* _GIVEN PASSAGE_:
* * * * *

Saturday, January 31, 2015

304. MORE -- Turtle Lake, WI, Public Library

Turtle Lake is a town of just of 1000 people--but towns around these parts will have a library! This library, like many others in small towns, shares a building with town offices and a tourism office.

The book and media collection is small, of course. Or perhaps it is quite large, since patrons have access to materials from the entire MORE group of 50 libraries. A few interesting details include the popcorn machine in the storage room, narrow bookshelves at the end of each pair of shelves in the "stacks," one for Stephen King books and the other for Chilton manuals, and a fundraising "thermometer" that looked a bit lonely.

But once I started talking to the librarian, I realized that the physical library is only an outer shell. The woman working on this Saturday morning introduced herself as the children's librarian. She is at the library six days a week, providing "a safe place for kids." She thought for a moment and then told me that she probably knows more than 60 kids "quite well." After work, her husband helps with homework. Every week there is a craft project and "in three years, there have been no repeats!" When I was there, about a half dozen kids, pre-teens or tweens, were clustered around a couple of laptops. I didn't get a good look at the kids' corner for the best of reasons--it was full of kids!

* * * * *

* _MATERIAL_:
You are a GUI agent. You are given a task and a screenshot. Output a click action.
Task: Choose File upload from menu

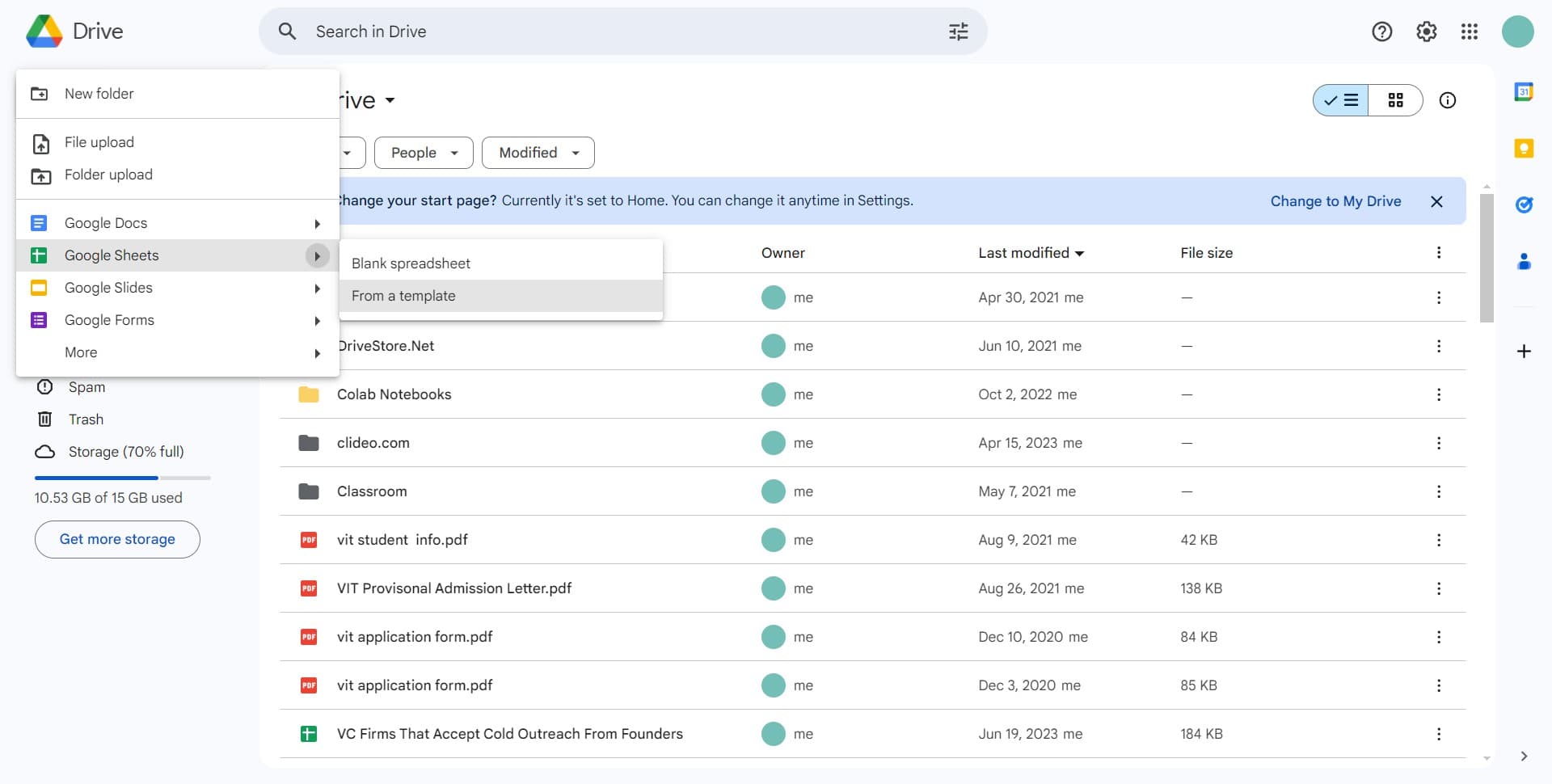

* * * * *

* _YOUR TASKS_:
(a) According to the Turtle Lake library post, how many kids does the children's librarian think she knows "quite well"?
(b) Render this sentence from the Turtle Lake library post in Spanish: "This library, like many others in small towns, shares a building with town offices and a tourism office."
(c) Carry the Turtle Lake library post forward from its last sentence.
The lines have no connection to the Turtle Lake library post.

* _SOLVED PROBLEMS_:
(a) More than 60.

(b) Esta biblioteca, como muchas otras en pueblos pequeños, comparte un edificio con las oficinas municipales y una oficina de turismo.

(c)
Once a week, the local kindergarten class walks over for story time, a craft, and a snack.

I did not get her name, but February 1, 2015, will mark her third anniversary with the library.

There is, of course, an "adult" librarian who works mornings during the week!

For more about Turtle Lake Library, go to They don't appear to have a Facebook page, but you might consider going to the Contact Us link on the library page and sending the children's librarian best wishes on her third anniversary. Just sayin' ...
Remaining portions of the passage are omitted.